I was fortunate enough to attend the National Kidney Foundation Spring Clinical Meeting in May this year in Long Beach California. It was a great conference. Thank you to the conference organizers and all the presenters.

My biggest take-aways are summarized by topic below.

Phosphorus

Phosphorus felt like the star of the conference!  Learning about the new binder was interesting but also reviewing the state of the evidence for phosphorus lowering was super interesting.

  • There is a new phosphorus lowering medication available in the USA called Tenapanor.  This medication doesn’t work the same as traditional phosphorus binders, which binds phosphorus in the gut. Tenapanor reduces absorption of phosphorus at the intestine paracellular pathway.
  • There is inadequate evidence that PO4 binders improve phosphorus levels in pre-dialysis CKD. Only observational studies suggest improved PO4 will improve outcomes for patients.
  • Calcimetics (e.g. sensipar) can also improve phosphorus levels
  • The HiLo trial, which was investigating ideal phosphorus targets in HD, was unfortunately stopped early due to low enrollment. 

Weight Management

I attended two sessions on weight management, one on pharmacotherapy and nutrition, the other on bariatric surgery in the CKD population.

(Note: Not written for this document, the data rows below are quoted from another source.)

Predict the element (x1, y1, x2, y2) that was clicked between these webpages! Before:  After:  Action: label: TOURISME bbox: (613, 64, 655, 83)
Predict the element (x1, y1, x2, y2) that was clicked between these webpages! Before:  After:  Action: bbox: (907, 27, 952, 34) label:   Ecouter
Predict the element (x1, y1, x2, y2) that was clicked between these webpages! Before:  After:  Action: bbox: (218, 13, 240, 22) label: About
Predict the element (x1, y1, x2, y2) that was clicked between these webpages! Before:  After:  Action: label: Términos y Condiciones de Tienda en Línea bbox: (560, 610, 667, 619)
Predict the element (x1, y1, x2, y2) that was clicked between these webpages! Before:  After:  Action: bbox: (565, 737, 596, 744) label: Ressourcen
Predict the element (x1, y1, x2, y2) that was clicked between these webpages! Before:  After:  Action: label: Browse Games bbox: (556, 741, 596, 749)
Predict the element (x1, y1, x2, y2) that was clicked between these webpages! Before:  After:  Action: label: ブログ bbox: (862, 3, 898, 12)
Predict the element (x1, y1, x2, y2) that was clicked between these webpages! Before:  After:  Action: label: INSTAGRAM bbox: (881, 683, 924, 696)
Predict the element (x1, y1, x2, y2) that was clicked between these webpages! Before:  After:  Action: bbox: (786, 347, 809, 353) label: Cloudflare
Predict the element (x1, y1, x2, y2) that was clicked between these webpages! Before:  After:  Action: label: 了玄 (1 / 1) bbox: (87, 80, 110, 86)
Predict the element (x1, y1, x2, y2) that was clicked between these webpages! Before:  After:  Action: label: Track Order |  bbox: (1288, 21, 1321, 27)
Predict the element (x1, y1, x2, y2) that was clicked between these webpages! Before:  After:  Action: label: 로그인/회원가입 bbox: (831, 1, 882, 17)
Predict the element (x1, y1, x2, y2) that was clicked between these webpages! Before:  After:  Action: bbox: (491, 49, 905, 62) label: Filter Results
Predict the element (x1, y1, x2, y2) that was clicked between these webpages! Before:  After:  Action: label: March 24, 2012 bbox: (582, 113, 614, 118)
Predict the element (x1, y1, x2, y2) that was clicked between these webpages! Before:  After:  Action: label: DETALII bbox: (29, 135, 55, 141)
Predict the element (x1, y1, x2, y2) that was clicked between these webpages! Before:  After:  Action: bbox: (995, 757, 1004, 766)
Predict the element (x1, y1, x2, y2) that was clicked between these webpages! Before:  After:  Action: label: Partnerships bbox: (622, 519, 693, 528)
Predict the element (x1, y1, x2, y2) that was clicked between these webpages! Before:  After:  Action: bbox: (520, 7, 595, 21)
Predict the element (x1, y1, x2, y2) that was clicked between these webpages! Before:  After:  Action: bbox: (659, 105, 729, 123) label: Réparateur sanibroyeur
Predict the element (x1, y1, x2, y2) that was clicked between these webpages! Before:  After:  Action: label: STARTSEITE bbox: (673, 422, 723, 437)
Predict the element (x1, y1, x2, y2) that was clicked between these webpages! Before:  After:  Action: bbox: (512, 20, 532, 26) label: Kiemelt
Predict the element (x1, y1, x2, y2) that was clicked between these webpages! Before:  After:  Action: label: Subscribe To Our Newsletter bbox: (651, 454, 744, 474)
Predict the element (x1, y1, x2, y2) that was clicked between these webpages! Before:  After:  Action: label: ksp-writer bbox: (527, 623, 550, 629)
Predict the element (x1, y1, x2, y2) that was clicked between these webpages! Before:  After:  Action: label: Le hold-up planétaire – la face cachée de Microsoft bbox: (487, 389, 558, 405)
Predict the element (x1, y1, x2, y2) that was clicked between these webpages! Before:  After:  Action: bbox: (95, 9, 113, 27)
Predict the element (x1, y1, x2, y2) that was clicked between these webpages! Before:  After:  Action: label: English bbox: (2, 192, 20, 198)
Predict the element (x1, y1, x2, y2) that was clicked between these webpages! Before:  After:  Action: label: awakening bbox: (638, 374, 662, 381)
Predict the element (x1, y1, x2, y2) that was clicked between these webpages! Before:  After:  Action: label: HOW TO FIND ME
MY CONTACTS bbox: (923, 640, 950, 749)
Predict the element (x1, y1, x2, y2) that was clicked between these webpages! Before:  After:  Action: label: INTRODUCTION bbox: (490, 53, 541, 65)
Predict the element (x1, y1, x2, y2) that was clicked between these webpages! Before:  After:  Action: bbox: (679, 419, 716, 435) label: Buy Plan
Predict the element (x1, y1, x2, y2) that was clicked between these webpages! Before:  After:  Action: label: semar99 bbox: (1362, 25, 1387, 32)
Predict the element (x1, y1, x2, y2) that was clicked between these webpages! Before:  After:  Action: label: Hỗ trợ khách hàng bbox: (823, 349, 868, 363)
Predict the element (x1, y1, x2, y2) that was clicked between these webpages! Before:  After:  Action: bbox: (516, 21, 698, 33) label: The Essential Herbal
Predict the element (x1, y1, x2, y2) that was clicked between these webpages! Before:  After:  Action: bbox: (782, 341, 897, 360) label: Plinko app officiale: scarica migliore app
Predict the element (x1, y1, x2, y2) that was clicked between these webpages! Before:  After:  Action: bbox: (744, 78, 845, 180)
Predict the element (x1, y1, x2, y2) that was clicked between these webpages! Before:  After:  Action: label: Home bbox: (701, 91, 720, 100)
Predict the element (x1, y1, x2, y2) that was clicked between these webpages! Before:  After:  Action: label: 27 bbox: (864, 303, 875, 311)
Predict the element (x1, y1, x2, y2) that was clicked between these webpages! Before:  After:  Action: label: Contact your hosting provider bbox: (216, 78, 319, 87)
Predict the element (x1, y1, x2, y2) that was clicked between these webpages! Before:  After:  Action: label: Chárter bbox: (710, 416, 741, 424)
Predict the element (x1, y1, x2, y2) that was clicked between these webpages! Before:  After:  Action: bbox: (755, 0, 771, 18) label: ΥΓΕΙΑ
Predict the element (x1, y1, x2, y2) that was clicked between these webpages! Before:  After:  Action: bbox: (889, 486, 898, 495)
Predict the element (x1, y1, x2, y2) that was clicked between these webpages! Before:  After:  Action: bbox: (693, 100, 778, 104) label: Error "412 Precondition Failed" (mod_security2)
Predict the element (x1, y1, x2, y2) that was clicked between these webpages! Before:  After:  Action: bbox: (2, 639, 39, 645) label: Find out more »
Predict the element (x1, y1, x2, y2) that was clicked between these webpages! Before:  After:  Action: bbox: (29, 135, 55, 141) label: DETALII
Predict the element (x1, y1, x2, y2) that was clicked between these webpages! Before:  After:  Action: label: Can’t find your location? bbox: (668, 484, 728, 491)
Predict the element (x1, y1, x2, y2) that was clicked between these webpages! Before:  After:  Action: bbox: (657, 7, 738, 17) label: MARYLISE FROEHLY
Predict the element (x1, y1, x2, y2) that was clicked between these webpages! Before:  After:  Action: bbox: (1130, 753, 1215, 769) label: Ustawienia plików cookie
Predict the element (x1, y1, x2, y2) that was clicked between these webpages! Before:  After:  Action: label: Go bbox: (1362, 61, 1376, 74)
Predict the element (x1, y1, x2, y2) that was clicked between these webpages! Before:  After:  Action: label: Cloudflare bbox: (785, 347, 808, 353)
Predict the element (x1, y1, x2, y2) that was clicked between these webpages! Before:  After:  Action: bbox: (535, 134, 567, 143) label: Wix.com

  • Novel medications for weight loss are demonstrating an amazing ability to help people lose weight (in the case of Tirzaptide by as much as 24%!)
  • There is no one documented diet or exercise plan that has been proven to effectively help people maintain weight loss over several years
  • The concept that anyone can lose weight if they try hard enough is an assumption that hasn’t be supported by research
  • Sleeve gastrectomy are the most common bariatric surgery in the USA and are less likely to result in malnutrition as they aren’t considered malabsorptive procedures.  Daily supplementation of a number of micronutrients is recommended for life.  I didn’t really get a great understanding of how to reconcile the micronutrient recommendations between these two populations – specifically for calcium and vitamin A. 

Artificial Intelligence

  • ChatGPT has been used to create menus and conduct nutrient analysis for patients living with CKD.  It did really well at creating menus, less good at nutrient analysis.  Next time a patient asks me for a meal plan, I am heading to ChatGPT to check it out!

Micronutrients:

  • Renal vitamins are no longer recommended – there was a reference provided for this statement that I want to read more closely. I wasn’t sure if this was for the pre-dialysis population only or if it included those living on dialysis too. (Wang et al AJKD 2023; 83:3)
  • In the USA, if a patient chooses to take supplements, encourage that they look for product that has been verified by a reputable third party.
  • The herbal product with the most pronounced drug-herb interactions is St. Johns Wort.

Malnutrition

I was surprised that there wasn’t more discussion around how to prevent malnutrition/ideal protein intake to support nutritional status given the recent 2024 KDIGO guidelines disagreement with the 2020 KDOQI guidelines regarding ideal protein targets in CKD.  That being said, there was one Malnutrition lecture. My biggest take away from this lecture was:

  • As dietitians we need to be using metrics to measure the impacts of our nutritional assessments.  These metrics can include the 7-point SGA, the Malnutrition-Inflammation Score (MIS) or Handgrip Strength measurements. 

Potassium

I attended two lectures on potassium, one looking more closely at the link between potassium sources and fibre and the other looking at the management of potassium for cardio-renal outcomes.

  • In line with my Hyperkalemia Assessment guideline, the first talk really hammered home the importance of considering all reasons for hyperkalemia
  • The second presentation really reinforced the importance of staying on RAASi to improve outcomes for our patients, despite the increased hyperkalemia risk.